Une prise en charge de qualité doit toujours être globale et tenir compte de notre dimension humaine, émotionnelle, spirituelle, du contexte socioprofessionnel comme personnel et bien-sûr du mode de vie et chercher à les rééquilibrer quand nécessaire.

- Le mode alimentaire (consommation excessive de sucres, d’alcool, de café) ou de vie (tabac, stupéfiants).
- un surpoids important.
- Un manque flagrant d’activité physique.
- Un niveau de stress trop élevé avec ou sans troubles du sommeil.
- L’absence de motivation à vivre, des buts de vie peu attractifs, des scénarios de vie trop étriqués constituent autant de paramètres qui non pris en compte peuvent considérablement diminuer l’impact positif du traitement et augmenter les effets secondaires.

Références scientifiques en anglais :

- Effects of transdermal testosterone on bone and muscle in older men with low bioavailable testosterone levels.. J Gerontol A Biol Sci Med Sci. 2001 May ;56(5):M266-72. Kenny AM, Prestwood KM, Gruman CA, Marcello KM, Raisz LG. Center on Aging, University of Connecticut Health Center, Farmington, 06030-5215, USA.

- Partial androgen deficiency, depression, and testosterone supplementation in aging men. Int J Endocrinol. 2012 ;2012:280724. Epub 2012 Jun 7. Amore M, Innamorati M, Costi S, Sher L, Girardi P, Pompili M. Department of Neurosciences, Institute of Psychiatry, University of Parma, Italy.

- A practical guide to male hypogonadism in the primary care setting. Int J Clin Pract. 2010 May ;64(6):682-96. Dandona P, Rosenberg MT. Division of Endocrinology, Diabetes and Metabolism, State University of New York at Buffalo and Kaleida Health, Buffalo, NY, USA.

- The Hormone Foundation’s Patient Guide to Testosterone Therapy in Adult Men with Androgen Deficiency Syndromes. Alvin M. Matsumoto, MD and Robert Vigersky, MD.

- Androgen replacement therapy : present and future.

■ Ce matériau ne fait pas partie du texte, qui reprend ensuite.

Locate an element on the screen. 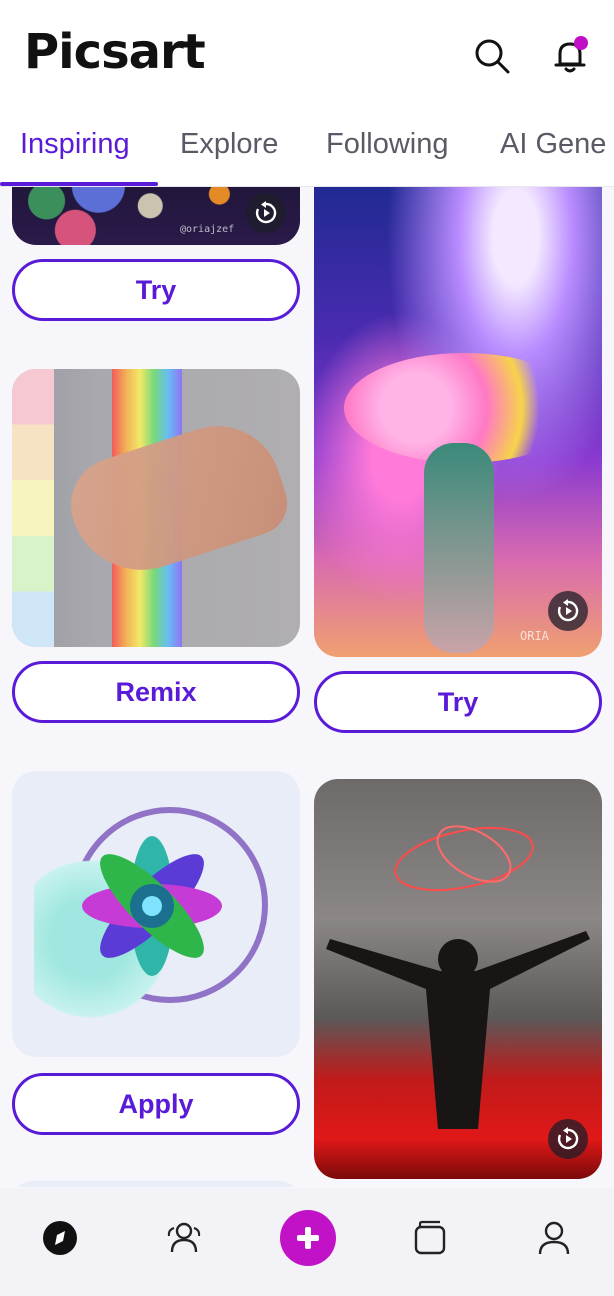 This screenshot has width=614, height=1296. nav-discover is located at coordinates (60, 1238).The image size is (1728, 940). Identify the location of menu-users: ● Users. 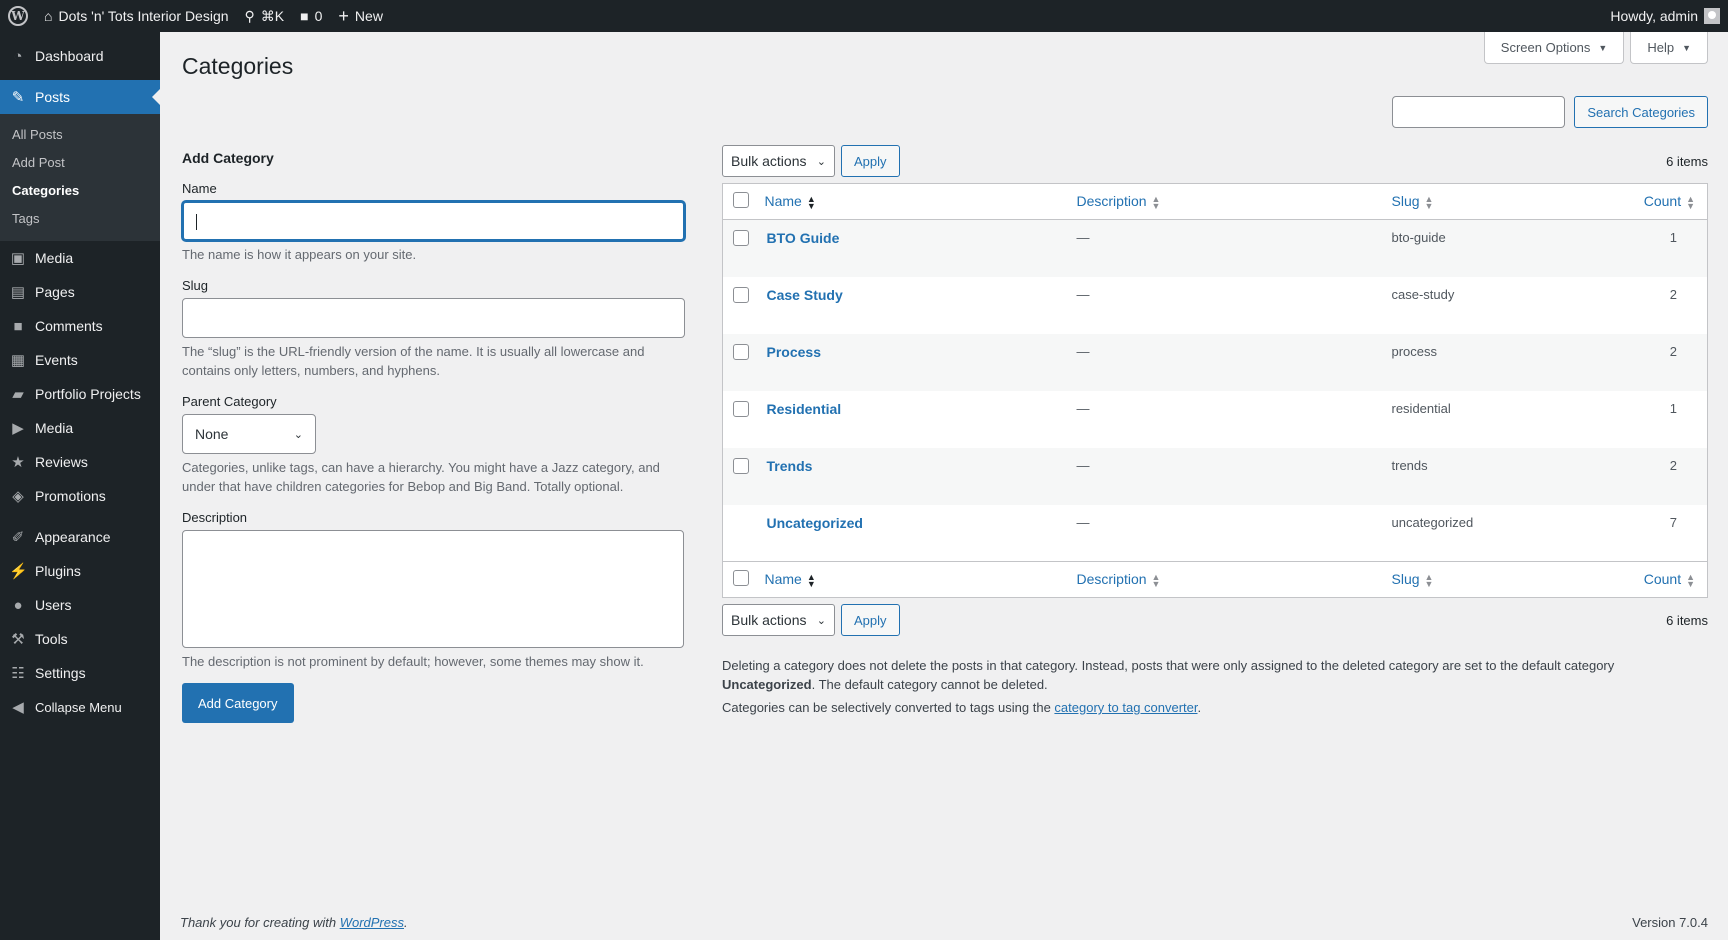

Drugs. 2004 ;64(17):1861-91. Gooren LJ, Bunck MC. Department of Endocrinology, Section of Andrology, VU University Medical Center, Amsterdam, The Netherlands.

- Advances in testosterone replacement therapy. Front Horm Res. 2009 ;37:32-51. Gooren L. Department of Endocrinology, VU University Medical Centre, Amsterdam, The Netherlands.

- Prostate cancer risk in testosterone-treated men. J Steroid Biochem Mol Biol. 2006 Dec ;102(1-5):261-6. Raynaud JP. Université Pierre & Marie Curie, 51 bvd Suchet, Paris 75016, France.